Django comes with a great way to handle translations in your project. Whether it's static strings in your projects templates, or error messages to help developers using your fancy package, Django is here to help!
This guide covers everything you'll need to know in 3 steps, configuring your system & application, adding translations in your template and code, and of course generating the translation files.
Installing requirements and configuring django
Before you start there is one requirement other than django, the gettext package.
For debian systems:
$ sudo apt-get install gettext
For osx via brew:
$ brew install gettext
Now we need to configure our settings.py file with the following:
- Path to the folder where your translations will live
- Add the locale middleware
LOCALE_PATHS = (
os.path.join(BASE_DIR, 'locale'),
)
MIDDLEWARE = [
...,
'django.middleware.locale.LocaleMiddleware'
]
Using translations in templates & code
Django comes with a built-in translation template tag. In order to use it you must make sure to load i18n.
In order to use translations in code you must import the gettext lib.
In templates
{% load i18n %}
<h1> {% trans 'welcome_to_will_and_skill' %} </h1>
In code
from django.utils.translation import gettext as _
def get_translated_string():
message = _('Very important string')
return message
Note that translation keys can contain whitespace in them like the later example.
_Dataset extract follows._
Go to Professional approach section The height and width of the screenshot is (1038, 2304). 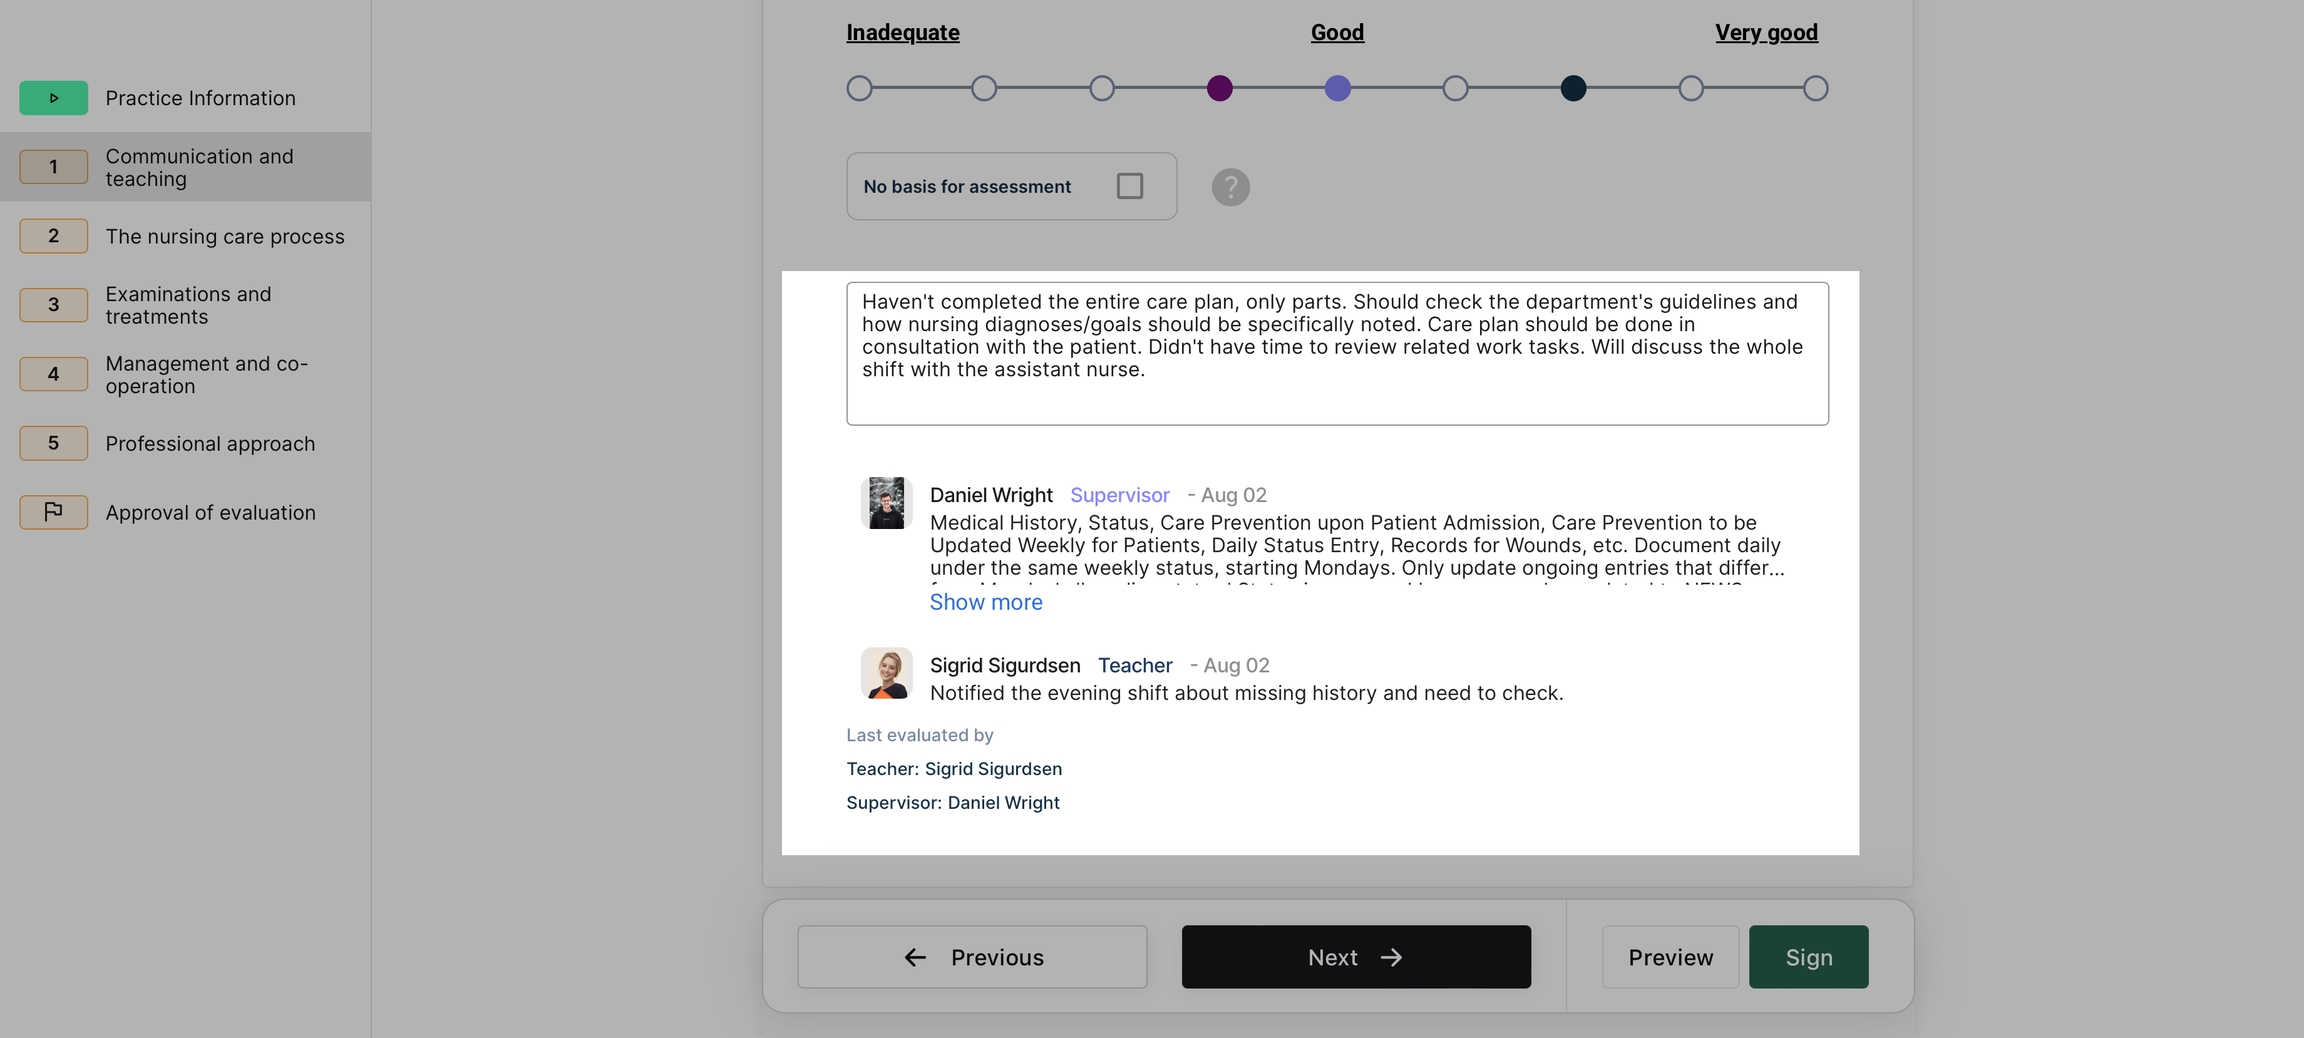210,443
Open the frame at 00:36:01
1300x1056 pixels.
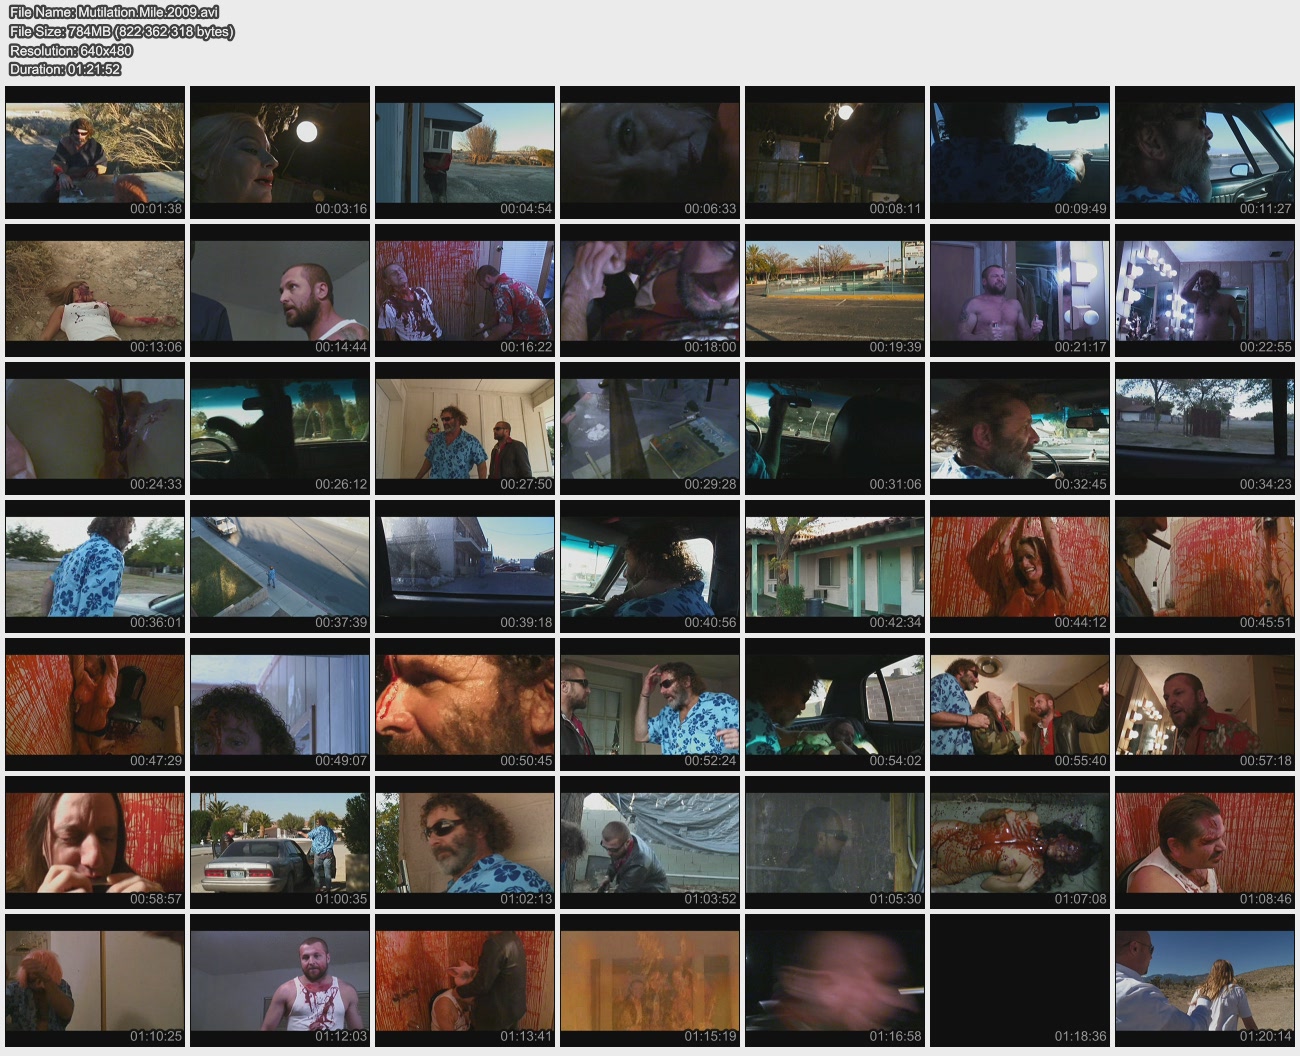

Generating translation files
When generating the translation files django will automatically find all the places you've added translation keys in your project like we did above.
To generate a file for the locale 'sv' run the following:
python manage.py makemessages -l sv
This should create a directory 'sv' with a sub dir LC_MESSAGES containing a django.po under your specified locale directory. Add your translations by modifying the msgstr
.
#: templates/my_template.html:2
msgid "welcome_to_will_and_skill"
msgstr "Välkommen till Will & Skill"
When you've added all your message strings you will need to run the compilemessages
command in order for django to use them.
$ python manage.py compilemessages
And vóila! You're now up and running with django translations. Happy coding!